Gollum drawing winner (we were really impressed)

Tuesday's tutorial featured a riddle contest, using the famous riddles from Bilbo Baggins' show-down with Gollum as well as a few old chestnuts gathered online.  There was a small turnout for the riddle contest (mostly our Library Club members) but that allowed us to really let the students take their time in thinking out the answers to the riddles (they are clearly not used to thinking so literally!) and then to shower prizes upon them.

Yes, that is Elvish on the whiteboard behind our Riddle Contest winners.

Thursday's tutorial featured a "Second Breakfast" (with starving students hovering impatiently around us while we laid out baked goods and little oranges) and a showing of the 1980s animated Hobbit.






Wednesday, April 3, 2013

Where's the Library?

Wow, we haven't posted anything since October!  That just goes to show how busy we've been this year.  Our library is undergoing a major renovation and the entire school year up until now has been dedicated to preparing for construction.  We've had countless meetings about shelving, about what the new reference desk is going to look like, about how the new media classroom will be used, about how we want the cabinets in our new offices to look.  We've debated endlessly the best way to pack 10,000 books into boxes, and where to store them for the summer, and how to arrange them when they're unpacked again.  When the construction deadline was moved up from the end of the school year to spring break, we sprang into high gear with a solid month of weeding, desperate pleas to return books, inventory, the physical packing of the 10,000 books, and the packing and moving of our offices from our spacious library to an itty bitty conference room.  Whew!



Takin' out the trash; gettin' stuff done.


 Our biggest project, of course, was the actual packing and moving of our collection.  We closed the library completely to students and staff and dedicated a week for packing.  We did this ourselves, with the help of parent volunteers, using boxes provided by the moving company that was also packing and moving the science wing below us.  We divided the library into sections--graphic novels, fiction, nonfiction 001-399, nonfiction 400-899, nonfiction 900s, reference desk materials, yearbooks, and magazines (we have large bound editions of LIFE and American Heritage magazines from the 1940s and 50s).  We packed the boxes in shelf order to make it easier when we unpack.  Filling the boxes was occasionally a tricky problem, though--book sizes, especially in the arts and history sections, vary greatly!  We worked in three-person teams:  One person removed the books from the shelf and handed them to person number two, who made sure the box was filled completely and in shelf order.  Person number three taped and moved the boxes as we went, and made sure empty boxes were labeled properly (with color-coded tags reading "fiction box 5" or "400-899 box 23") and close at hand.  Using this method, we packed almost 10,000 books in less than three days.  Our final breakdown was as follows:
  • 10 boxes of graphic novels
  • 32 boxes of fiction
  • 6 boxes of yearbooks
  • 28 boxes of magazines
  • 57 boxes nonfiction 001-399  
  • 75 boxes nonfiction 400-899
  • 100 boxes nonfiction 900s
  • 1 box reference
  • plus an additional 10 boxes of various workroom materials and odds and ends (board games, workbooks, books that were returned late that will need to be shelved when we unpack, etc.)
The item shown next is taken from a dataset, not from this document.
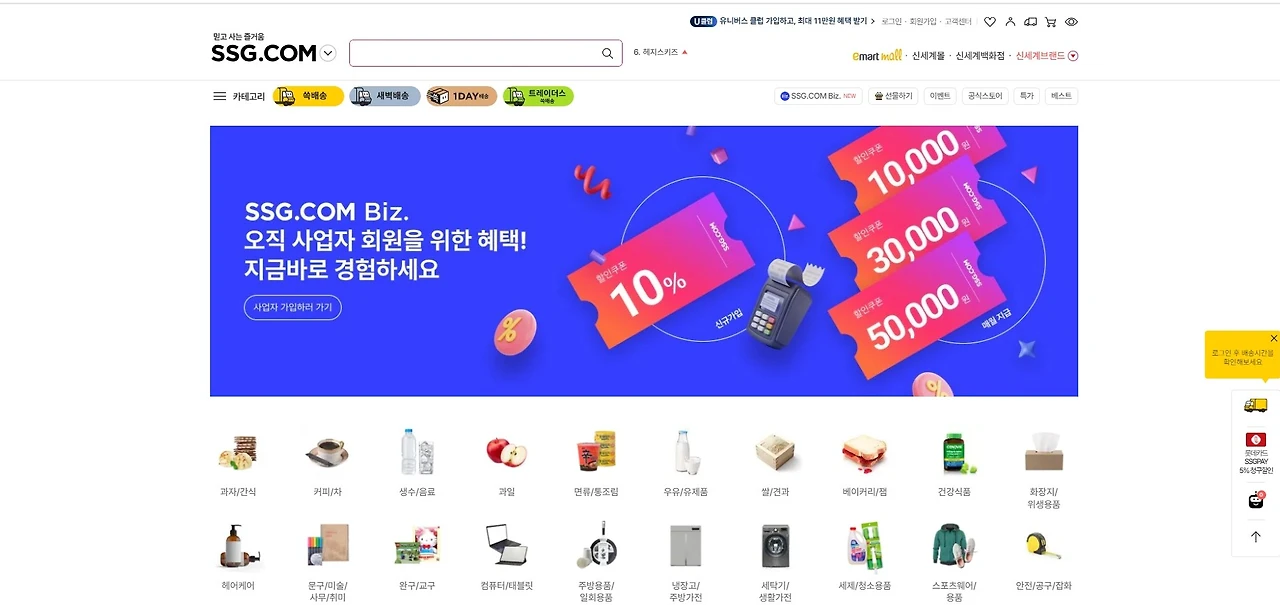Select the 쓱배송 delivery tab

click(x=308, y=96)
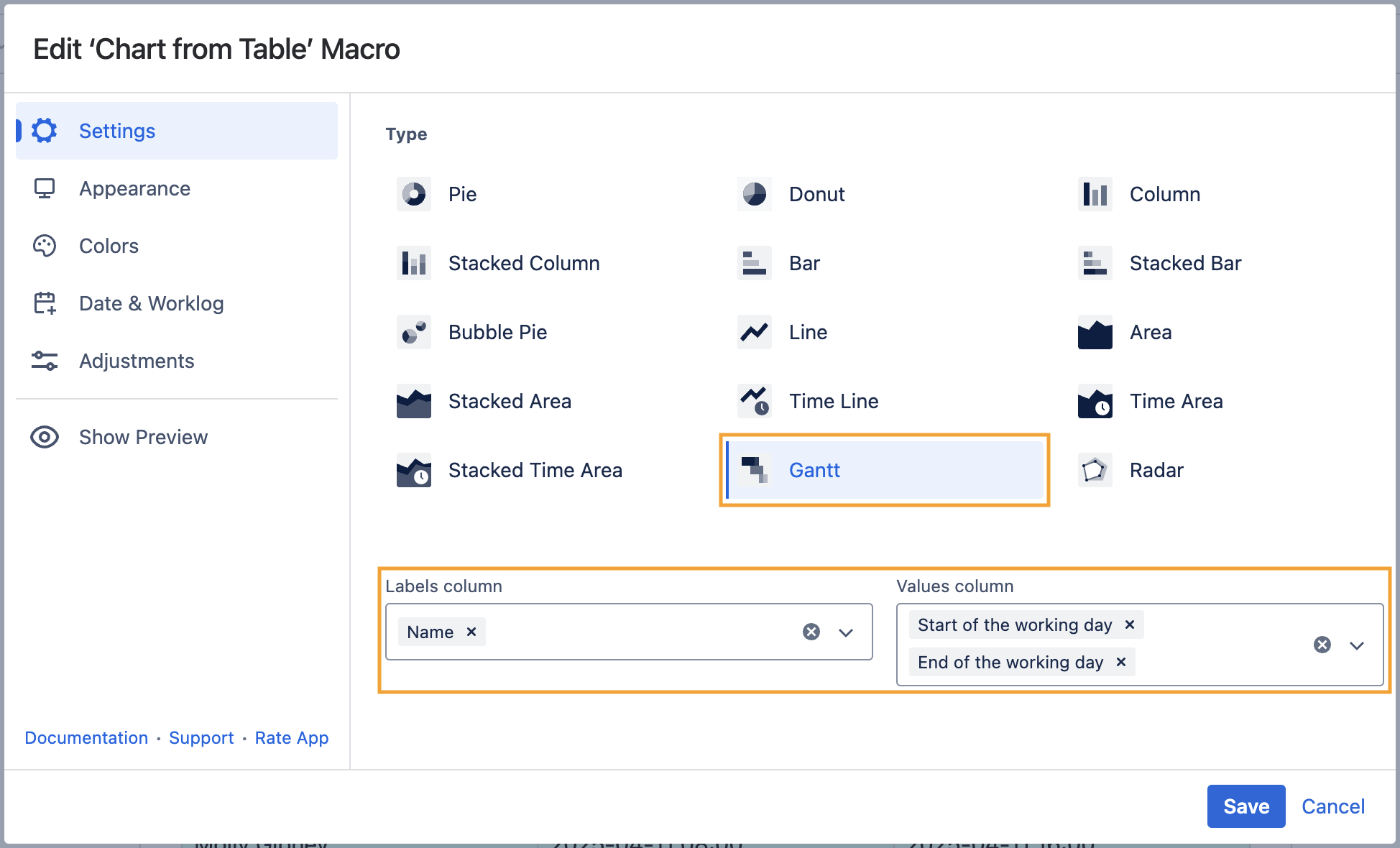
Task: Click the Save button
Action: coord(1245,806)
Lizz and Sean pack the fiction collection





When all the books were packed, we had a big room full of empty shelves with stacks of hundreds of boxes lining the walls. 
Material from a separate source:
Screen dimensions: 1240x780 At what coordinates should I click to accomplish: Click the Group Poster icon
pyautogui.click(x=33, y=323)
The boxes were moved to the gymnasium, where they will be stored until the new library is completed in the fall.  



While we packed out offices, the movers took down the shelving, removed all the furniture, and stripped the library bare.  The library's last official act took place the day before spring break, when we used the space to collect the laptops from the freshmen and sophomore classes for repairs and reimaging over spring break.



Now, with break over and school back in session, the construction company has put up a wall where the hallway to the library used to be.  



We won't see our library until school starts again until August, when it will look very different and be much improved!